§ WORK TO COMPLETE:
1) Echo the passage on power in families word for word, starting at "What he says" and ending at "need for power.".
2) In the passage on power in families, what example of a power trip is given in parentheses?

§ DOCUMENT PASSAGE:
━━━━

What he says is people just like they have an unconscious need to eat, drink, sleep, mate, they have an unconscious need to have power over others. In the hierarchy which is what some relationships are especially in families the parents will want to assert their power over their children not just for the benefit of the child but for the benefit of themselves and their unconscious need for power.
Absolutely. 100%. Nietzsche is actually one of my favorite philosophers. Power and discipline are what families are about. I can safely say that many people wouldn't have kids, if being a parent didn't come with limitless power over them. Well, there's the procreation instinct and the desire to keep up with the Joneses, no doubt. But power is the delicious icing on the nutritious but plain-tasting cake. Especially considering that power trips (like arbitrarily limiting water intake) can be done in the guise of "caring" or "love".

━━━━

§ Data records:
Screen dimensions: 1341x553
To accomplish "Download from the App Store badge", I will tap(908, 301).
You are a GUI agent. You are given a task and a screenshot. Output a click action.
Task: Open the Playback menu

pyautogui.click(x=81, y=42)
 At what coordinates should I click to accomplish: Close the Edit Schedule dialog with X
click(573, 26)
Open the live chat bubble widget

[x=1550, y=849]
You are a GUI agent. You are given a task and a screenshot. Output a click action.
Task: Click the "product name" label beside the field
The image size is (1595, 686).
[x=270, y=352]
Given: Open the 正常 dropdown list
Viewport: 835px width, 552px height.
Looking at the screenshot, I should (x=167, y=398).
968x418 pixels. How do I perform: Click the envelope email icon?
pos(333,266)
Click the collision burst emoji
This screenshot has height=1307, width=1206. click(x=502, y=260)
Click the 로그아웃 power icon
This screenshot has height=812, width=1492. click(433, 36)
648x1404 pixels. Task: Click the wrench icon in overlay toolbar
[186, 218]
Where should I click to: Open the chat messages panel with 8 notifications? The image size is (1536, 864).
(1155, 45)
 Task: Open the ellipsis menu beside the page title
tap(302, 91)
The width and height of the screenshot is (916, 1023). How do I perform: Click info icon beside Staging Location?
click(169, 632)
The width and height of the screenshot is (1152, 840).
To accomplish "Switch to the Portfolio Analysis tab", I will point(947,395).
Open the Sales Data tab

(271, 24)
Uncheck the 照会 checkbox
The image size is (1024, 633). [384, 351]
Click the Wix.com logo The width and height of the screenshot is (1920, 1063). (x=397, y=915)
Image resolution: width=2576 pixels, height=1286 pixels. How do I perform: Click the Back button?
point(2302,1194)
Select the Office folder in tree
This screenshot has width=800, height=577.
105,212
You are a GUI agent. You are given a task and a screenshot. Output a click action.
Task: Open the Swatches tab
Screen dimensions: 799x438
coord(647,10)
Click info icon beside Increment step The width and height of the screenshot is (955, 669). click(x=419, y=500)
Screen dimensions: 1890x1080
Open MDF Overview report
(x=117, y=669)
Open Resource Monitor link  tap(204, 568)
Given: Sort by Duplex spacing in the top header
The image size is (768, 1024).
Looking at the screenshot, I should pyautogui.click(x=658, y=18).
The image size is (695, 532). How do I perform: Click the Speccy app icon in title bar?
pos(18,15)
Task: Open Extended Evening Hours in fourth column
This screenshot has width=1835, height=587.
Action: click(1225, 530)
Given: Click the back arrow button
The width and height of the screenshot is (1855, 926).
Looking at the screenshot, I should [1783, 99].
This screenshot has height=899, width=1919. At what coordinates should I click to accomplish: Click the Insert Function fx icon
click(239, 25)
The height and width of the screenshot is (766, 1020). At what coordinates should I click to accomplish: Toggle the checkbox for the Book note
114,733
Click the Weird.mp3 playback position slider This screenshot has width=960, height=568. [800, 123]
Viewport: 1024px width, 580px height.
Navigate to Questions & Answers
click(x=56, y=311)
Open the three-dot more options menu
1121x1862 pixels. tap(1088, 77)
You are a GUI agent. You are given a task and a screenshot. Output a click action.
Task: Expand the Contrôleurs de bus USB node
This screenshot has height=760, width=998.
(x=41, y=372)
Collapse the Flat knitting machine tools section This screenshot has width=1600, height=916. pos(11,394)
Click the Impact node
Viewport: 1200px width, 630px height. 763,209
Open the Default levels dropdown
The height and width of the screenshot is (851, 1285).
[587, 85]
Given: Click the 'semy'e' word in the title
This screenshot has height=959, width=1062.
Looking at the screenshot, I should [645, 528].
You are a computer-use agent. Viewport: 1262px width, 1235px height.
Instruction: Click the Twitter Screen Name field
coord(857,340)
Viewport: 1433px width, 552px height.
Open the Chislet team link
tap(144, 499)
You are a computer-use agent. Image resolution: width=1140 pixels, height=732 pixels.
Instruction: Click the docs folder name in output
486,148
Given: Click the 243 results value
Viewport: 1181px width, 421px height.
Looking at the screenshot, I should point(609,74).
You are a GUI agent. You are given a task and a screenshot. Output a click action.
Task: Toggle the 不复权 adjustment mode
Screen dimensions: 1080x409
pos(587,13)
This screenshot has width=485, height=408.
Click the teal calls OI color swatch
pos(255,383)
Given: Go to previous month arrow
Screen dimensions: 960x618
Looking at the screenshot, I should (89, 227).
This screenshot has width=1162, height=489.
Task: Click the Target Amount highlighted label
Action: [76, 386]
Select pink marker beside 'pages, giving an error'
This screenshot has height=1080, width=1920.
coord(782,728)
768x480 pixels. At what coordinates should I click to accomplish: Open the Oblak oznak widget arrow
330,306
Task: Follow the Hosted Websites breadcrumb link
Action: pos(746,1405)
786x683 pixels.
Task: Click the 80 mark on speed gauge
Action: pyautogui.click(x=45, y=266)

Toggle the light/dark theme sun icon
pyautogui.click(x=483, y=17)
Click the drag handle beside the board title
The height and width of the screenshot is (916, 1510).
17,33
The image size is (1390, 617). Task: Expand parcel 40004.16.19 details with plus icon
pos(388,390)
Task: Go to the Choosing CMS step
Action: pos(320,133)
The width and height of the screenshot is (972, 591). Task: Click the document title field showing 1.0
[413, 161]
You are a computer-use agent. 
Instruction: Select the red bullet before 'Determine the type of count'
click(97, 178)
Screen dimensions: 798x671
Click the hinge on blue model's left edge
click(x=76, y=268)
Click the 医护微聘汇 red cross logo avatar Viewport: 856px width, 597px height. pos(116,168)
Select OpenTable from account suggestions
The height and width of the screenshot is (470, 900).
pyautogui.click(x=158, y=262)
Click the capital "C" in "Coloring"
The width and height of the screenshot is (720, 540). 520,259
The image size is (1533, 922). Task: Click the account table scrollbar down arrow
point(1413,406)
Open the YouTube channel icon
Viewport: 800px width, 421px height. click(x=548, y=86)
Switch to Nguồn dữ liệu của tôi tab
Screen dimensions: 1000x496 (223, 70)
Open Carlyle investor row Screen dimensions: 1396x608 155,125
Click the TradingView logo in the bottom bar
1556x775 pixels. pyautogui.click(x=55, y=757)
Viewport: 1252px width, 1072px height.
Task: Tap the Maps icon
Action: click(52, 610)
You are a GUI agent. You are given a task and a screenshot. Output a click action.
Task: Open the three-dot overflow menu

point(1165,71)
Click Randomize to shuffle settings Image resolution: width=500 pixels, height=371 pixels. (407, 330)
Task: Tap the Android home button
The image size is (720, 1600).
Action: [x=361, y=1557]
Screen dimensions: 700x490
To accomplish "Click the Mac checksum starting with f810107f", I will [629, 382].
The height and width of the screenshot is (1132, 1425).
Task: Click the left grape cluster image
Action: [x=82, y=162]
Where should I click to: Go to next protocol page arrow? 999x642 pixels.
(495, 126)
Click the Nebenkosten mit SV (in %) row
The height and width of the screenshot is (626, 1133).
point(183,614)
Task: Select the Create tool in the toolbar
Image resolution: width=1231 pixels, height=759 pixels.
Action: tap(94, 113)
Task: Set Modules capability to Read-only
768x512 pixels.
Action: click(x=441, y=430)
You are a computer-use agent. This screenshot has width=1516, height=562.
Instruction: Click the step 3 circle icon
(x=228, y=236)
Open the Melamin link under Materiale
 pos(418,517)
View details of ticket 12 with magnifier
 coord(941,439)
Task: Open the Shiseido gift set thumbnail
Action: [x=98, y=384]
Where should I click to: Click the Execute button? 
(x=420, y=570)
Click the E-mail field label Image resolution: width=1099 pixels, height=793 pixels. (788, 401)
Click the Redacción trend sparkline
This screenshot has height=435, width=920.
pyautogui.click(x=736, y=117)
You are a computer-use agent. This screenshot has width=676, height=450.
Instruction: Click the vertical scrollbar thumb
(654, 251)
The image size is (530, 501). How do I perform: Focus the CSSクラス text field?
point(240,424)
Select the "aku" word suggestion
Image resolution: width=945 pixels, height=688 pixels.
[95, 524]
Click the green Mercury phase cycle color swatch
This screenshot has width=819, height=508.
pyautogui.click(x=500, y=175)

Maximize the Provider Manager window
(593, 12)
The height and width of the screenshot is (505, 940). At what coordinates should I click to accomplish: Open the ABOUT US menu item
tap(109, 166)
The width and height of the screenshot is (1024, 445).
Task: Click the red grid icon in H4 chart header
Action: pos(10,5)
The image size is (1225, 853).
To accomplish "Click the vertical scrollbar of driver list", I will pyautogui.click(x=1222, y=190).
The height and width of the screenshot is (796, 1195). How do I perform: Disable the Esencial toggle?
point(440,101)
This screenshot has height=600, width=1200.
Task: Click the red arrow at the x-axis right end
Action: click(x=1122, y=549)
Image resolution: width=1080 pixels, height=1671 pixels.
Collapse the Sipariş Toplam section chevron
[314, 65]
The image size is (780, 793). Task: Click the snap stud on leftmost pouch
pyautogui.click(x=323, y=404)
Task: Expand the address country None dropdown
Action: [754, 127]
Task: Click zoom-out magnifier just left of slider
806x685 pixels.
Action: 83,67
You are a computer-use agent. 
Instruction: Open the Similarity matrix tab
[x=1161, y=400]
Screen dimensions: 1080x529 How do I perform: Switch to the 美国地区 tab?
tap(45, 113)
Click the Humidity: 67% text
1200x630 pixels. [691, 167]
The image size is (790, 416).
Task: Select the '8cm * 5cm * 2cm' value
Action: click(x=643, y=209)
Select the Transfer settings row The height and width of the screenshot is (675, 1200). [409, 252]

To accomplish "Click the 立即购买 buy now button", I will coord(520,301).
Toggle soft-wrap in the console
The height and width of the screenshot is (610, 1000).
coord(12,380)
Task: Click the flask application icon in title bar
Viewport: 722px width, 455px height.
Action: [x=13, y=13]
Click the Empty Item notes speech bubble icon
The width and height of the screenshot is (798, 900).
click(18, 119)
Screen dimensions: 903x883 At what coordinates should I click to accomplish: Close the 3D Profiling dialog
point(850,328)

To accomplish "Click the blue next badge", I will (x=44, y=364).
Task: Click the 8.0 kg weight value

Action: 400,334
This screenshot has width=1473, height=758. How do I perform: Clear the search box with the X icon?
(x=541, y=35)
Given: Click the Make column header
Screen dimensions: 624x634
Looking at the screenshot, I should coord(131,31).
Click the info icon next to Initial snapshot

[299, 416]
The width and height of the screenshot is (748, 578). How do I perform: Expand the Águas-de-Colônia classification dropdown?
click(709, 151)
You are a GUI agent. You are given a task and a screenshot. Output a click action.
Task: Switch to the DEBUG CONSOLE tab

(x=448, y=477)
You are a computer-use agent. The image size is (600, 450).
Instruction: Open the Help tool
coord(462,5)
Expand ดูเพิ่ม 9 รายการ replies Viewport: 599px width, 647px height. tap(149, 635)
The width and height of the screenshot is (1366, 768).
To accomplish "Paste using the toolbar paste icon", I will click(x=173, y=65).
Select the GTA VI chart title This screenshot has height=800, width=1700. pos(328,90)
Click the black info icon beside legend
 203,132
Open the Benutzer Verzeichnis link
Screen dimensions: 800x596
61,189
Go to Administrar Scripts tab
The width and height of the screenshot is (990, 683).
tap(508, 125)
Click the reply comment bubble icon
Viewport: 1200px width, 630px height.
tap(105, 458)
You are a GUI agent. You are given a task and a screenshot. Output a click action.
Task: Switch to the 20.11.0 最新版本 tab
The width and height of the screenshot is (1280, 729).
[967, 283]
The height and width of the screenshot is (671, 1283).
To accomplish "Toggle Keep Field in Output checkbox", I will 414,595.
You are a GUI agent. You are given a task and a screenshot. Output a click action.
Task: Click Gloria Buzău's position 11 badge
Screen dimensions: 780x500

━━━━

§ SOLUTIONS:
1)
What he says is people just like they have an unconscious need to eat, drink, sleep, mate, they have an unconscious need to have power over others. In the hierarchy which is what some relationships are especially in families the parents will want to assert their power over their children not just for the benefit of the child but for the benefit of themselves and their unconscious need for power.

2) Arbitrarily limiting water intake.